His last appearance was at the performance of his Symphony No. 4.
His final resting place is in the Vienna Central Cemetery in an area reserved for dignitaries.
Beethoven, Schubert, Johann Strauss, and Arnold Schoenberg are all buried at the same cemetery, which also includes a memorial to Mozart.
10. He Gave Up Composing at 57 years old
By the time he was 57 years old, Brahms was ready to give up composing.
He told a friend that he “…had achieved enough; here I had before me a carefree old age and could enjoy it in peace.”
Brahms had difficulty keeping his word and produced several masterpieces late in life, including his Clarinet Sonatas, Trio, and Quintet.

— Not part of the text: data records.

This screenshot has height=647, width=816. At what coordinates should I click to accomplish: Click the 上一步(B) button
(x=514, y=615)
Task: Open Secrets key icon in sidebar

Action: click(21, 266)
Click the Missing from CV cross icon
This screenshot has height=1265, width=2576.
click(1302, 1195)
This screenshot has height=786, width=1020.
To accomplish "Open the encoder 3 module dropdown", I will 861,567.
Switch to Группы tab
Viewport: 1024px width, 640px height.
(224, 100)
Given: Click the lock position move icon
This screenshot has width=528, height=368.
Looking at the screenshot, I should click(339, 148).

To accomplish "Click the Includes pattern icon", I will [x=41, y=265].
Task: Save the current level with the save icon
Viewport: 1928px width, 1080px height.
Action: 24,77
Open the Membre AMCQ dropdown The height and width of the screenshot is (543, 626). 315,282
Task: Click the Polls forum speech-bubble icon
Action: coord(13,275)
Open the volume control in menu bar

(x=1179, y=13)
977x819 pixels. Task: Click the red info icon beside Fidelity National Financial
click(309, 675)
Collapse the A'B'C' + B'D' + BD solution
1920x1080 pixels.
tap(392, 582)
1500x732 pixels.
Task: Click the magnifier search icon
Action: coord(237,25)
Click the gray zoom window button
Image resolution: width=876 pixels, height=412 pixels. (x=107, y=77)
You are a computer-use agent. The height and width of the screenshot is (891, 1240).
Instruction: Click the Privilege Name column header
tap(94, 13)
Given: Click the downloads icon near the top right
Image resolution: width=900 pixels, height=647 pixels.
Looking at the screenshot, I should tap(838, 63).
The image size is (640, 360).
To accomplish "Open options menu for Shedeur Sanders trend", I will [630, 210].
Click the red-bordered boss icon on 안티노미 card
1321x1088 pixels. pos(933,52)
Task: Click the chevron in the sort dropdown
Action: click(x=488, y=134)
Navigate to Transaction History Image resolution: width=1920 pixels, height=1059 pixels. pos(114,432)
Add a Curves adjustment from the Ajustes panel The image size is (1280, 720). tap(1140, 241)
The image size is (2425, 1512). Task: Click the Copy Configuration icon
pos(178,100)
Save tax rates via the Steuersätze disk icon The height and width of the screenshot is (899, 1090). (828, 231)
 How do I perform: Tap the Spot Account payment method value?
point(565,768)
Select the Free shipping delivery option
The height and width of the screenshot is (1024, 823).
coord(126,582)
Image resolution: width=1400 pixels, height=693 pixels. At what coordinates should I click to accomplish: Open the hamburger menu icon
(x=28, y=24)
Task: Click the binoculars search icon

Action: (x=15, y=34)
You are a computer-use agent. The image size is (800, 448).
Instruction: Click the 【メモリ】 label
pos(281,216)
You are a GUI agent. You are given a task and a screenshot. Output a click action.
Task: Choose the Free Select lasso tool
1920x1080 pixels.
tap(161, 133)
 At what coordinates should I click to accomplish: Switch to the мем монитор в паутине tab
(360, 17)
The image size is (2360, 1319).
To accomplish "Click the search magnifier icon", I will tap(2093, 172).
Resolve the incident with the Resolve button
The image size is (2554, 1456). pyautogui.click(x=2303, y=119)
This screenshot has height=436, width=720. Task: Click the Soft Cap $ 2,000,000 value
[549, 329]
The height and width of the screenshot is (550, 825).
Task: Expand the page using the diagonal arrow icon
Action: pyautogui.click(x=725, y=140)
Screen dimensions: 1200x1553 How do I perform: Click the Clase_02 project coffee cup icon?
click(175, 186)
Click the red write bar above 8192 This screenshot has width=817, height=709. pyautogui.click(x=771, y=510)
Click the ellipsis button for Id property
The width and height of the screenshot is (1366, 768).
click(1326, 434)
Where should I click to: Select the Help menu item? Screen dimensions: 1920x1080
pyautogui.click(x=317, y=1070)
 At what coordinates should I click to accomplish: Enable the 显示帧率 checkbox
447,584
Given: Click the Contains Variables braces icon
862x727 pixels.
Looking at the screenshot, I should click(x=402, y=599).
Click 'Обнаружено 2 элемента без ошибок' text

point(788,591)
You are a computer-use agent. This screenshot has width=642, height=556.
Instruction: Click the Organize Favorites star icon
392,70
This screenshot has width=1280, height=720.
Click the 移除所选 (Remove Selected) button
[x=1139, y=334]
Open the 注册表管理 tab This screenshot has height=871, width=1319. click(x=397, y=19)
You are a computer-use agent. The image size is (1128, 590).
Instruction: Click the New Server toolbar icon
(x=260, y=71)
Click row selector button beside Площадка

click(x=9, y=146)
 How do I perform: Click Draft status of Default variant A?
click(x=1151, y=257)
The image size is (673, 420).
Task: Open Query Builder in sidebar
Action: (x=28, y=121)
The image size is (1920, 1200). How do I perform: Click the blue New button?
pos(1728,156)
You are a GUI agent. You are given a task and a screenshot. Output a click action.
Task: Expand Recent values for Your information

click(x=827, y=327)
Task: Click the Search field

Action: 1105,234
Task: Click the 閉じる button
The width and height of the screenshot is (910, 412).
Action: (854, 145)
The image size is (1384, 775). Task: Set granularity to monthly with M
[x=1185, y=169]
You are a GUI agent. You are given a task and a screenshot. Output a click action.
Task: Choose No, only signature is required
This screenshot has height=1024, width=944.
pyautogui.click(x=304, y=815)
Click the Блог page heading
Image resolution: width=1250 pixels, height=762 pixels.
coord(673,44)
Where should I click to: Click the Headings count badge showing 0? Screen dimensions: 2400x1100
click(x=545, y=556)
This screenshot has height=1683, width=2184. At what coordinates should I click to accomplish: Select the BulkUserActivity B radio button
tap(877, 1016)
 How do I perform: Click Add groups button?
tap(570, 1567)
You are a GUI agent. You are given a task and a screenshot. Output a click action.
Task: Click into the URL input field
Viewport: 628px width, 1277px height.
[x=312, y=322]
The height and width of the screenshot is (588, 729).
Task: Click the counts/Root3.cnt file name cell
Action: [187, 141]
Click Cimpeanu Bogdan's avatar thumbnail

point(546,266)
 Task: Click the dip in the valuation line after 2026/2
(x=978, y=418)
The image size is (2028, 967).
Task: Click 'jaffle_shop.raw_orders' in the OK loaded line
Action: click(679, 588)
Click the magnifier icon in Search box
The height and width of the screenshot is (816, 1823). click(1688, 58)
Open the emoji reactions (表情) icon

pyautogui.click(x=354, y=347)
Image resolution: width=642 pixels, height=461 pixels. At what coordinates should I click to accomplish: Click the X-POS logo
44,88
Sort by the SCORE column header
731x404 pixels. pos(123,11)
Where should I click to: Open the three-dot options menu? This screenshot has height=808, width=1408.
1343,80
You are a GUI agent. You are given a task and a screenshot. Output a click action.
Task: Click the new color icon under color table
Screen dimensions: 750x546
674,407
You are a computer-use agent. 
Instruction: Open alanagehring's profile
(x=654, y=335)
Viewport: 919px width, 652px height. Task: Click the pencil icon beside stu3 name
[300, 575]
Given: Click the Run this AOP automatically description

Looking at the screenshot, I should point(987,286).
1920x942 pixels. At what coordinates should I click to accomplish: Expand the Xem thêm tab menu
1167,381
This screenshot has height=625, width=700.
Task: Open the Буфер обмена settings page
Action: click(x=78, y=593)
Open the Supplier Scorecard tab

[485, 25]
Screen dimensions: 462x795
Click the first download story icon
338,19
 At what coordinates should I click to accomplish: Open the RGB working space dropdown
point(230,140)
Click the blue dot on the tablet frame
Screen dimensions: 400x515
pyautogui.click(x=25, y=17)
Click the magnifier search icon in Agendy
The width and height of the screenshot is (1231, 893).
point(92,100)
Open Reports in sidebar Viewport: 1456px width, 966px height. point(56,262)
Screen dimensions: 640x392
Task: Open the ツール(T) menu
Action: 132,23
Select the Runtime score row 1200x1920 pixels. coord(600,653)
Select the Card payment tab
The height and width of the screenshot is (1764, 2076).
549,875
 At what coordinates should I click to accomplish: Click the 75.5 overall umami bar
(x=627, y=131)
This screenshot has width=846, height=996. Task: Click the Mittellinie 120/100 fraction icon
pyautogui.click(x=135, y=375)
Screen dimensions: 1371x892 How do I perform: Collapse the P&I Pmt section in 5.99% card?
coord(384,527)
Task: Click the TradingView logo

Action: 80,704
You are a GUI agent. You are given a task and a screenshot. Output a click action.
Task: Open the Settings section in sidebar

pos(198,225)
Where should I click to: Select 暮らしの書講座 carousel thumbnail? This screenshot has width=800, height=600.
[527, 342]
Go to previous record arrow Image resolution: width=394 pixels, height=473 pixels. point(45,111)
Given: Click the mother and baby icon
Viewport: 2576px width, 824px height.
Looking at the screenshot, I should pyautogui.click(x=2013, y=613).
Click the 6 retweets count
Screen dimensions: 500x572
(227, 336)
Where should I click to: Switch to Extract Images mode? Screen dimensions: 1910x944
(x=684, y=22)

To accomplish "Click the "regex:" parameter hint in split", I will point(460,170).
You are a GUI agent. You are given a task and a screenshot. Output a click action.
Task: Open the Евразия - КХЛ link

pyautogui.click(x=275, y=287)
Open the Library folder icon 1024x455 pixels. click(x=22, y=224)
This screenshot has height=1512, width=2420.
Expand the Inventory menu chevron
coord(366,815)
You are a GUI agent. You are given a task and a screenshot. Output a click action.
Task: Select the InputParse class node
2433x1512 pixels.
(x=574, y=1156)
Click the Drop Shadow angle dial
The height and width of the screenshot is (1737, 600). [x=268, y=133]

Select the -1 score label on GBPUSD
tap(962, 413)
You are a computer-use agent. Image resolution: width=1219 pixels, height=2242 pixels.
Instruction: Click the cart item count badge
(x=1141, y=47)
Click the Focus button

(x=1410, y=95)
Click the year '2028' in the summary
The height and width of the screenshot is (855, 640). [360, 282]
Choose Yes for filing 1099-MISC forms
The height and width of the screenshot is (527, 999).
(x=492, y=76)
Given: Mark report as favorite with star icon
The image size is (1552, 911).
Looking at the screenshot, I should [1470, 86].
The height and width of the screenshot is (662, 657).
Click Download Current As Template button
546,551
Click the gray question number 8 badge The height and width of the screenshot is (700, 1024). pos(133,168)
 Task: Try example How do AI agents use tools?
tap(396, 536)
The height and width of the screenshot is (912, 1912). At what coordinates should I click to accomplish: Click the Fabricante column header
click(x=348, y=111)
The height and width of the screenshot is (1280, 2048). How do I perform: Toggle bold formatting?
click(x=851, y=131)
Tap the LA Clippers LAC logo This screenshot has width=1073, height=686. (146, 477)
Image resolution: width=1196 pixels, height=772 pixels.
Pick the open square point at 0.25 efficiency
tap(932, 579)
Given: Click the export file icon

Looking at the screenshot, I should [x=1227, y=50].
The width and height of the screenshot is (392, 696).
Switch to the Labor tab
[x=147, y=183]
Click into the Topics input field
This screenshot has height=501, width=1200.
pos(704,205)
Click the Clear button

11. He Loved the Great Outdoors
Brahms often took long walks in nature when he wasn’t touring for concerns.
He enjoyed vacationing in Switzerland and Italy to get away alone and compose away from everyday distractions.
He’d go to a circus and loved merry-go-rounds.
He was a child at heart and took candy with him on his walks to share with the kids in his neighborhood.
Brahms produced various piano sonatas, over 200 lieders, several string ensembles, and chamber pieces during his long career.
Although he was well-known for his temper, he also had a giving side.
Brahms became one of the three Bs, Bach, Beethoven, and Brahms, forever cementing his legacy as one of history’s greatest composers.